SELECTION:

My Name is Red Response


The novel My Name is Red, written by Orhan Pamuk is essentially a crime novel, written in a fragmented narration and spoken by different narrators—some of which are animals, or inanimate objects. What makes this novel extraordinary is its fluid storytelling, even though it is narrated through different (and quite distinct) narrators. The fragmented narration—especially the supernatural aspect of some of them—is a postmodern technique which provides a narration in which we are able to see many motives of characters as well as a fuller picture of the culture.
            One thing that the fragmented narrative does is that it gives voices to people (or animals, or plants, or inanimate objects) that provide a very different view of a certain event or of behaviors of a certain group of people. In My Name is Red, while the majority of the narrations are given by humans, there are quite a few which are not.  For example, the novel begins with a narration from a deceased person, in a chapter titled “I Am a Corpse”.  This first narration lets the reader know immediately that this novel will deal with elements of the supernatural, and will not just stick to the usual narrations.
            However, while each chapter is written from a different perspective, the narrations are very cleverly intertwined in a way that the action does not pause, and we are not separated from the plot.  This is an important aspect of novels that are written from a variety of narrators.
            The use of many different “perspectives” is paired with the art within the novel.  We see many times that the men who created miniatures compare their work to the new perspective style of the Dutch artists. The thing that was said to make the Elegant Effendi truly great was that he had begun to incorporate this style in with his miniatures, or illuminated manuscripts. If we apply this concept to the whole novel, the use of fragmented narrations can be seen as less of a postmodern technique and more of a comment on a changing society. The different perspectives is an introduction to the new Western art form, and perhaps it is also marking an entrance into a more western mode of society. However, another interpretation of this is that it is just an elaborate pun.

WRITTEN TASKS:
a. In the essay on My Name is Red, give the passage from "The use of many" to "an elaborate pun." again, switching "Dutch" to "Venetian".
b. Answer these questions from the essay on My Name is Red:
(i) What is the title of the chapter that opens the novel?
(ii) Besides humans, what kinds of narrators does the essay's first paragraph say the novel has?
(iii) What had the Elegant Effendi begun to incorporate into his miniatures?
c. In the essay on My Name is Red, rewrite the paragraph that begins "However, while each chapter" more briefly, keeping its main facts.

DATA EXCERPTS:
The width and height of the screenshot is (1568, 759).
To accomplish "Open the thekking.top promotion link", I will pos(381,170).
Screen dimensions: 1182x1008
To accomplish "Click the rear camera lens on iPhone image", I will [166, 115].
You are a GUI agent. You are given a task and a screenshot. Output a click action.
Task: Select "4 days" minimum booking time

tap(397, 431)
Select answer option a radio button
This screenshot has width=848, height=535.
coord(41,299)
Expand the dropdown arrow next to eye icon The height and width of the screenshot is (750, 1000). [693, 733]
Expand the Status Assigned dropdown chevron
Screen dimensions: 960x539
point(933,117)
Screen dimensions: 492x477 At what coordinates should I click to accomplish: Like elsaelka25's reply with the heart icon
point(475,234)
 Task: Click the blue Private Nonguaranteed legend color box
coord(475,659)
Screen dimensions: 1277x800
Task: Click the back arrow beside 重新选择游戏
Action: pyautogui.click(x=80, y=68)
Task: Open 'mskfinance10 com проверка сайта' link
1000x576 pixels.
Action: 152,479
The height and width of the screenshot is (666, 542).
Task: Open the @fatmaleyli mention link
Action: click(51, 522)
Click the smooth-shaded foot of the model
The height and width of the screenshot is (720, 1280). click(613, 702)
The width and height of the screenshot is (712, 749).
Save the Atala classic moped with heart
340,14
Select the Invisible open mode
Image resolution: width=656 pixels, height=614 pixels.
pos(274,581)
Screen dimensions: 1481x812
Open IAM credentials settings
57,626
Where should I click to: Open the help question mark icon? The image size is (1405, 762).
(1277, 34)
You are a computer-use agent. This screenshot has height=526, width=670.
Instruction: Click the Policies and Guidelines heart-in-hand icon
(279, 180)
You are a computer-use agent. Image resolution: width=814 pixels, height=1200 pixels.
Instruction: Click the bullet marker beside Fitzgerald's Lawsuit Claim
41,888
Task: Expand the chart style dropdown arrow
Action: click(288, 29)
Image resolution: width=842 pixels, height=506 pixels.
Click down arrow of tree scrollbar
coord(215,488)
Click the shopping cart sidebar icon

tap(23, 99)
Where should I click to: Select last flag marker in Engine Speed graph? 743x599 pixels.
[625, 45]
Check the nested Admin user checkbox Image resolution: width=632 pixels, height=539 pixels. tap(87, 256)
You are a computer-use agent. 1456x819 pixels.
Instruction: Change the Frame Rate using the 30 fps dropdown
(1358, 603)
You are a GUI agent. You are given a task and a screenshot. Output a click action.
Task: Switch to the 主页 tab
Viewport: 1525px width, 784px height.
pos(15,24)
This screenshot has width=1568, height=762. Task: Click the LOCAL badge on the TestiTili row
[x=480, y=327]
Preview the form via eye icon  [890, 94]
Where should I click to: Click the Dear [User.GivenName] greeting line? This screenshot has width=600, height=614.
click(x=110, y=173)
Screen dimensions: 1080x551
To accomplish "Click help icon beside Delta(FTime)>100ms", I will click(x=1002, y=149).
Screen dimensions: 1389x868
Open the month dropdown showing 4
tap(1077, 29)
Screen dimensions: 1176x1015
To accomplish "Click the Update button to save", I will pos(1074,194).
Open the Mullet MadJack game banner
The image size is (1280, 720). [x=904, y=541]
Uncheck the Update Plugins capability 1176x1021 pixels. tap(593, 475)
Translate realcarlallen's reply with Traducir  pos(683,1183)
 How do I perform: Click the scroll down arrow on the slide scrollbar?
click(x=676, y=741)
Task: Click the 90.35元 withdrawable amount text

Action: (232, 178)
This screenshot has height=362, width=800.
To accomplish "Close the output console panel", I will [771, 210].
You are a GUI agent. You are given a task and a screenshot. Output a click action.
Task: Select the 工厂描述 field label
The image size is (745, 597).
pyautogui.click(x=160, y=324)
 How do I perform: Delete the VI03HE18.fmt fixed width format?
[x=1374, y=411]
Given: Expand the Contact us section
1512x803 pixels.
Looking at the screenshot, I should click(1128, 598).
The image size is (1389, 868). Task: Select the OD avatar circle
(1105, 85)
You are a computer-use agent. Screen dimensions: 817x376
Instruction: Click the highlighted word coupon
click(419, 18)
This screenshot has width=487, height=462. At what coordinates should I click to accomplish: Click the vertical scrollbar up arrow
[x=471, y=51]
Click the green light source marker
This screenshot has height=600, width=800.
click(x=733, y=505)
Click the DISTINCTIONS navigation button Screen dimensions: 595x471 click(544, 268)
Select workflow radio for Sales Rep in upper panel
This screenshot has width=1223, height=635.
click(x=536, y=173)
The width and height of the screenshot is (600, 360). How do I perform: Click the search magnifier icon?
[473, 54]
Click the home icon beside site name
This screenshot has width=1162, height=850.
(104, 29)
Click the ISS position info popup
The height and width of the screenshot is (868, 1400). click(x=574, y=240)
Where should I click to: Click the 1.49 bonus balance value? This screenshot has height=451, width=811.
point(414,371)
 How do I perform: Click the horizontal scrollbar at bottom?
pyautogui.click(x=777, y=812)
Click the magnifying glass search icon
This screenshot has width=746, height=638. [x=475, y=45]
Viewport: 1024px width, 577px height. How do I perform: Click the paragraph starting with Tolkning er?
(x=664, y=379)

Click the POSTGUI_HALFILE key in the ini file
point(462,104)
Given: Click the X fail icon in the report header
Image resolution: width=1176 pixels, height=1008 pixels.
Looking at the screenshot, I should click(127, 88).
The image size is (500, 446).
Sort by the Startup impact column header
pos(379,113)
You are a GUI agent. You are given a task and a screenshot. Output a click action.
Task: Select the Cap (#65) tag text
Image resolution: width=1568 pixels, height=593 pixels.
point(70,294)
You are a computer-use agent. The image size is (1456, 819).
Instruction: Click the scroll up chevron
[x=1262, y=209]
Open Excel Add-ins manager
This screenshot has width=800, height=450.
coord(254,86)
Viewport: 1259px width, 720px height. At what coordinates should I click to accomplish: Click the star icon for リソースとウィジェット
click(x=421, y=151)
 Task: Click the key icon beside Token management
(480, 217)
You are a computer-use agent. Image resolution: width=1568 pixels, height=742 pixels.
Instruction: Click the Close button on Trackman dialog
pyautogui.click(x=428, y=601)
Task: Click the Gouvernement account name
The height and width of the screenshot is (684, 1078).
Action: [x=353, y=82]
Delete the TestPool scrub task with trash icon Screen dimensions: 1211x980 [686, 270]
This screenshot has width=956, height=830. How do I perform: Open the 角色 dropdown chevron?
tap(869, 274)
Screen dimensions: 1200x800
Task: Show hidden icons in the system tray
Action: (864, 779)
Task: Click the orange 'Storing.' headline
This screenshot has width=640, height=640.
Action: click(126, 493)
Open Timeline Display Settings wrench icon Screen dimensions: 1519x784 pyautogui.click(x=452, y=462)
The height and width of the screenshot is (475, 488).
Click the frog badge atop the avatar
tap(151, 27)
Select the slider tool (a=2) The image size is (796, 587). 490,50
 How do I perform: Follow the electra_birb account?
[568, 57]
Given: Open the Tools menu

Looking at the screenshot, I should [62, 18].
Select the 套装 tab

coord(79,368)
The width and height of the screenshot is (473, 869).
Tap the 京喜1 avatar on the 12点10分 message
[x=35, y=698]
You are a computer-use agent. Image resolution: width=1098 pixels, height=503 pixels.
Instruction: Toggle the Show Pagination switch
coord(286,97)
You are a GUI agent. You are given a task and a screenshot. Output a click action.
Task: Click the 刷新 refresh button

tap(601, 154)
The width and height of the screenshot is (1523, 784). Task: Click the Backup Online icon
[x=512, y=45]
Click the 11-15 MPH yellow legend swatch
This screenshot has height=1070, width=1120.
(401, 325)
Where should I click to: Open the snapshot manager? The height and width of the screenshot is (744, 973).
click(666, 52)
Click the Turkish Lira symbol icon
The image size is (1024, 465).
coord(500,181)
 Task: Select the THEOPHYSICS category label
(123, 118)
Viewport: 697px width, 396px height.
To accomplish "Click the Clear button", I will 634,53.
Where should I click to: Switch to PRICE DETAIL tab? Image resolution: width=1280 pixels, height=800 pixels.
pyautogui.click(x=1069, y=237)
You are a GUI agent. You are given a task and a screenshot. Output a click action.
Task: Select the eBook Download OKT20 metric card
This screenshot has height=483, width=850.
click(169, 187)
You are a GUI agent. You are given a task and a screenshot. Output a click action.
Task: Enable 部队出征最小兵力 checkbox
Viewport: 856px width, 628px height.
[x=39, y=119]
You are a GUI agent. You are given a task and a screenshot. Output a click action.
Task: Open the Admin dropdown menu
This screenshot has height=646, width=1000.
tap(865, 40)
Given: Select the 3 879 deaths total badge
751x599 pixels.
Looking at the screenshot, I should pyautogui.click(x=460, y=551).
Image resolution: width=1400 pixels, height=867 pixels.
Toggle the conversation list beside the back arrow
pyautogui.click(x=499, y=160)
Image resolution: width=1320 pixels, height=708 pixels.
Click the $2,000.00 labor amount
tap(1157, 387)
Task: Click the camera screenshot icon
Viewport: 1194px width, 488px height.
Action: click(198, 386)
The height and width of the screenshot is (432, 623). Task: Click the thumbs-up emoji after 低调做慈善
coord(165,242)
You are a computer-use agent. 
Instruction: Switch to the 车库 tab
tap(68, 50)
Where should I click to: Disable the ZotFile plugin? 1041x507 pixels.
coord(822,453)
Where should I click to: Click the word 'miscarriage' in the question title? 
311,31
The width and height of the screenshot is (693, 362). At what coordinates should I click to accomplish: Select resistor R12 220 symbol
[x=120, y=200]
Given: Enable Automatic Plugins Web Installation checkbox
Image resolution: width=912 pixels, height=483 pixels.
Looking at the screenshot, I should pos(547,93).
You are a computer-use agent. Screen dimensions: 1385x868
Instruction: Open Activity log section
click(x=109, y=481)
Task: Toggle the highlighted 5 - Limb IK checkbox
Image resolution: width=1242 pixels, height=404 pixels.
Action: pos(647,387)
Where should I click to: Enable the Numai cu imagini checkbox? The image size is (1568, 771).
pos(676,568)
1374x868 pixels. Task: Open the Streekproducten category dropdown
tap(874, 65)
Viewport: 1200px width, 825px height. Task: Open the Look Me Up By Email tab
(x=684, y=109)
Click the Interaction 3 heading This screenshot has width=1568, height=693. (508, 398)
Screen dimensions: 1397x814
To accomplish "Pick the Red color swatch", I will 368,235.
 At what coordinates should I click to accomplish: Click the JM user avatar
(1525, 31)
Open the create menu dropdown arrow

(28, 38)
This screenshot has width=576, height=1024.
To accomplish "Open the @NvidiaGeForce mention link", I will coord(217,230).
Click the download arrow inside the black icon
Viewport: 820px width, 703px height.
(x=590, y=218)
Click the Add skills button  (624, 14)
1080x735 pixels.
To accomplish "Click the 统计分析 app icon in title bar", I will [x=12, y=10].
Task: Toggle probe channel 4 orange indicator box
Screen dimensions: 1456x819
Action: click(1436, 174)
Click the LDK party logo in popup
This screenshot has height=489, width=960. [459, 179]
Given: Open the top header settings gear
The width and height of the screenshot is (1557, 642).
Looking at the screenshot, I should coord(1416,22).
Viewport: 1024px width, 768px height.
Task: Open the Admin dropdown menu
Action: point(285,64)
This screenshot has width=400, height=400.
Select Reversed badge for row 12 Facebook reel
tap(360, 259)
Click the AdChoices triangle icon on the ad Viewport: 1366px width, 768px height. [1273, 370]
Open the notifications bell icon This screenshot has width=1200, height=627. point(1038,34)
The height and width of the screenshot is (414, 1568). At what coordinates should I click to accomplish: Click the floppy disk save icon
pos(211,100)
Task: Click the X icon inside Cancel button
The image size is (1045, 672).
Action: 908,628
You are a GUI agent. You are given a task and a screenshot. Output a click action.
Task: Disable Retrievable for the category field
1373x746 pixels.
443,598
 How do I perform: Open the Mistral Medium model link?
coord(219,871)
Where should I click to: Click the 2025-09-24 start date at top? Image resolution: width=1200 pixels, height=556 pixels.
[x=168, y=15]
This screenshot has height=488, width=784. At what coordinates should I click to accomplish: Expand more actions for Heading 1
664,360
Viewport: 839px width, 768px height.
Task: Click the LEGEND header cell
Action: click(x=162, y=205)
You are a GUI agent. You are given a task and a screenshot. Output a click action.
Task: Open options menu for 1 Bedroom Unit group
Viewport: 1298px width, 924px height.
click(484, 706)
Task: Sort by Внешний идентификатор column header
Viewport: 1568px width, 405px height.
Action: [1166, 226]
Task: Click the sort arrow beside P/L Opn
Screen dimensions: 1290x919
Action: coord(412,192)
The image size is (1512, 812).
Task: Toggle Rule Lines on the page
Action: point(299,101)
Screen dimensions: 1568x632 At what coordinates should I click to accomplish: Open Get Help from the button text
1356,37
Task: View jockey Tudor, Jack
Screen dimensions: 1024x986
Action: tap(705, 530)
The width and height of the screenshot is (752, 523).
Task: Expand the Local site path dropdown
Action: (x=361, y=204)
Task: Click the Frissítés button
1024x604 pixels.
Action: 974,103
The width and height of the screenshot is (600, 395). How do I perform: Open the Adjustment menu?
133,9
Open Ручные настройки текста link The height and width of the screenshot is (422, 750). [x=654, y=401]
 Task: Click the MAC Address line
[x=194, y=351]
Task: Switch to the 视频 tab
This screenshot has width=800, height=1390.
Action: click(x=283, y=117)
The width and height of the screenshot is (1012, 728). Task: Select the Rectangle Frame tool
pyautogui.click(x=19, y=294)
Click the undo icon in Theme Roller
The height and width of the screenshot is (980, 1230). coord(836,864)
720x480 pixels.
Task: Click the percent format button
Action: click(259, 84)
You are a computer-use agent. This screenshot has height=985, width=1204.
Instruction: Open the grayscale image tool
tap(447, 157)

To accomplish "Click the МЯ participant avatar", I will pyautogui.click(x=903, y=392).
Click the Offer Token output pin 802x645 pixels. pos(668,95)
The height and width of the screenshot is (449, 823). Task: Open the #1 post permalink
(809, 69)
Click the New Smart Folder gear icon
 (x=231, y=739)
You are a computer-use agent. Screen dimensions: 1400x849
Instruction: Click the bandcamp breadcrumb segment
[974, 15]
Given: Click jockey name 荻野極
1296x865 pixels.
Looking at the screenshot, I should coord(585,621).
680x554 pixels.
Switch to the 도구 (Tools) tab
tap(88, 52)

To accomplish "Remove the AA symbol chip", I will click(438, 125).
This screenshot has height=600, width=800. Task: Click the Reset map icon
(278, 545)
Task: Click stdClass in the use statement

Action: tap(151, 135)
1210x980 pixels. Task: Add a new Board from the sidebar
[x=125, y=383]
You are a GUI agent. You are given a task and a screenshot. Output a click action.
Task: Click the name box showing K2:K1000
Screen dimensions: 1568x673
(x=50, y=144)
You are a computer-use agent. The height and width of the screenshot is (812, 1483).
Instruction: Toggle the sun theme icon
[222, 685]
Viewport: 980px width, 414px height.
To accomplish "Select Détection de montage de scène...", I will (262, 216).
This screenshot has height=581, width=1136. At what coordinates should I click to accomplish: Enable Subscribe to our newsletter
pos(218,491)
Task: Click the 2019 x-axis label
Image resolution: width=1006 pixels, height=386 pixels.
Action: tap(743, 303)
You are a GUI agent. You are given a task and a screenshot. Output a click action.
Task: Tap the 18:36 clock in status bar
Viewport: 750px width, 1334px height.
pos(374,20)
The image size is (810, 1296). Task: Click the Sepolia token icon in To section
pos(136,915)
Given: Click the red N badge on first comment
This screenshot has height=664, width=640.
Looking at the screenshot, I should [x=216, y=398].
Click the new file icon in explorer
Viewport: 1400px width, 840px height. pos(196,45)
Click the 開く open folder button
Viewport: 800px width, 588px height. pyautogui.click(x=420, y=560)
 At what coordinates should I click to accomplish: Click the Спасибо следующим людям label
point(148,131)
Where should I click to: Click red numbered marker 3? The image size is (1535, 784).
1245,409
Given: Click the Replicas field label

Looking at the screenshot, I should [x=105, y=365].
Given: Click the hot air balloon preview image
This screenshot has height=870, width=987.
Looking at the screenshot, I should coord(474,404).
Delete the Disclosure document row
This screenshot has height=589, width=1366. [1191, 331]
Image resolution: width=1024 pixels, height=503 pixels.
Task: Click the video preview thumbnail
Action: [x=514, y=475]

SOLUTIONS:
a.
The use of many different “perspectives” is paired with the art within the novel.  We see many times that the men who created miniatures compare their work to the new perspective style of the Venetian artists. The thing that was said to make the Elegant Effendi truly great was that he had begun to incorporate this style in with his miniatures, or illuminated manuscripts. If we apply this concept to the whole novel, the use of fragmented narrations can be seen as less of a postmodern technique and more of a comment on a changing society. The different perspectives is an introduction to the new Western art form, and perhaps it is also marking an entrance into a more western mode of society. However, another interpretation of this is that it is just an elaborate pun.

b.
(i) "I Am a Corpse"
(ii) Animals and inanimate objects
(iii) The new perspective style of the Dutch artists

c. Although each chapter has a different narrator, the narrations are cleverly intertwined, so the action never pauses and the reader stays with the plot. This is an important quality in novels with many narrators.